Anlässlich der Vorstellung des Bundesberichts „Forschung und Innovation 2014“  hat der BITKOM heute die Bedeutung von Startups für Innovationen in Deutschland betont. „Für den BITKOM ist insbesondere auch die Förderung von Startups praktische Innovationspolitik“, heißt es in einer Mitteilung des Verbands. Aus diesem Grund sollten die steuerlichen und rechtlichen Rahmenbedingungen so angepasst werden, dass für Investoren aus dem In- und Ausland Deutschland „zur ersten Adresse für Wagniskapital wird“. Dazu sollten unter anderem Wagniskapitalfonds als vermögensverwaltend im Sinne des Steuerrechts gelten und private Investoren sowie Business Angels sollen Verluste aus Startup-Beteiligungen bei der Einkommensteuer geltend machen können.

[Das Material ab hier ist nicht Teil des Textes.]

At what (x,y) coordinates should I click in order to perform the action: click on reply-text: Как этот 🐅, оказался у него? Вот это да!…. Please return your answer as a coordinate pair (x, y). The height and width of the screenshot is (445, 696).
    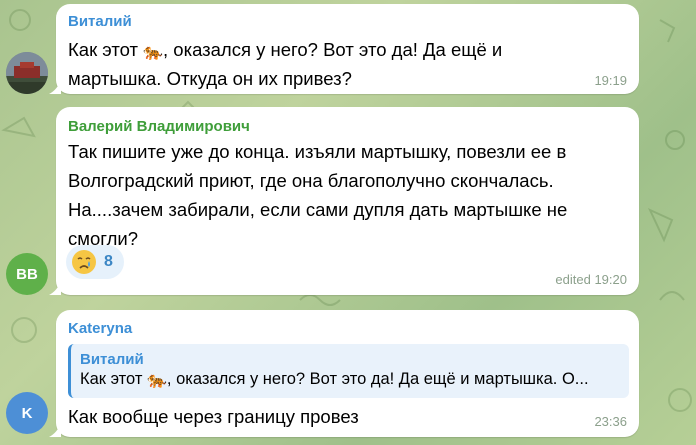
    Looking at the image, I should click on (334, 380).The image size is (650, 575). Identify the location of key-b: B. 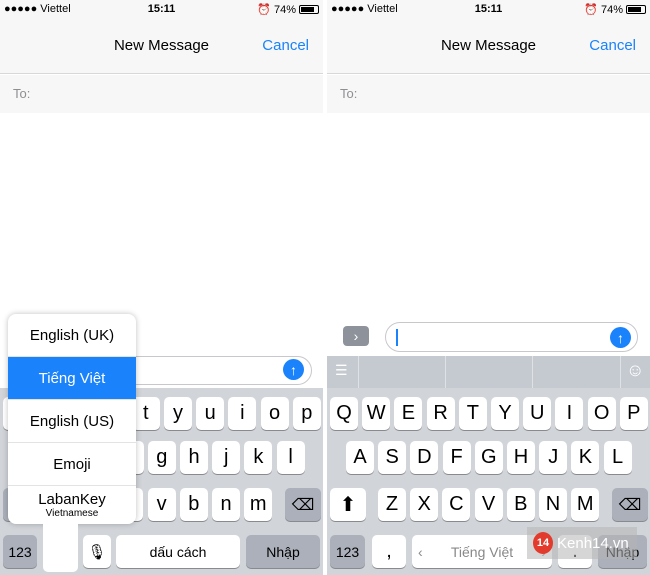
(520, 504).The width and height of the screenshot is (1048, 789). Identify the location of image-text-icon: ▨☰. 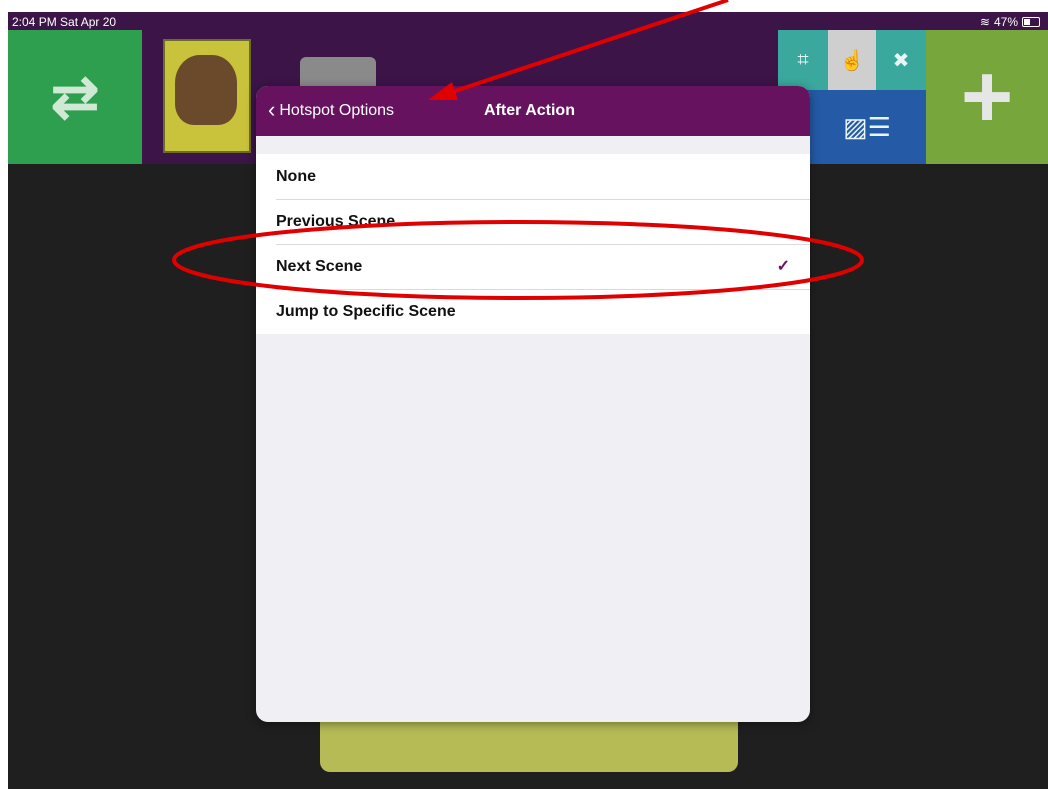
(867, 126).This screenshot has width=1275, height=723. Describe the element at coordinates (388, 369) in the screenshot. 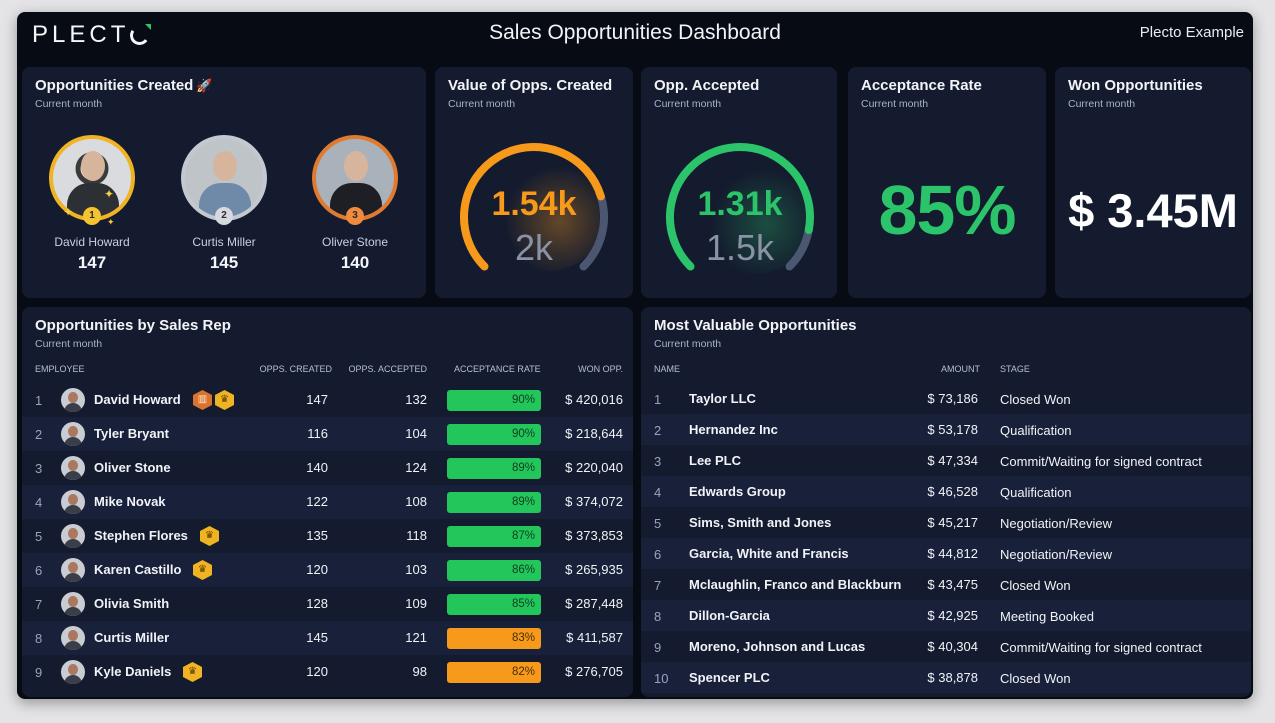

Darüber hinaus wird die Einführung einer steuerlichen Forschungsförderung als Ergänzung zur teilweise sehr aufwändigen und bürokratischen Projektförderung gefordert.  „Eine steuerliche Forschungsförderung, wie sie in vielen anderen Ländern bereits gängige Praxis ist, ist unbürokratisch und würde vor allem dem Mittelstand zugute kommen“, sagte BITKOM-Hauptgeschäftsführer Dr. Bernhard Rohleder. Deutschland müsse zudem grundsätzlich zu einer Innovationspolitik finden, die klare eigene Akzente setzt. „Deutschlands Innovationspolitik fällt im internationalen Vergleich zur wagniskapitalge-triebenen Innovationspolitik der USA und zu den asiatischen industriepoli-tischen Wachstumsprogrammen zurück“, so Rohleder.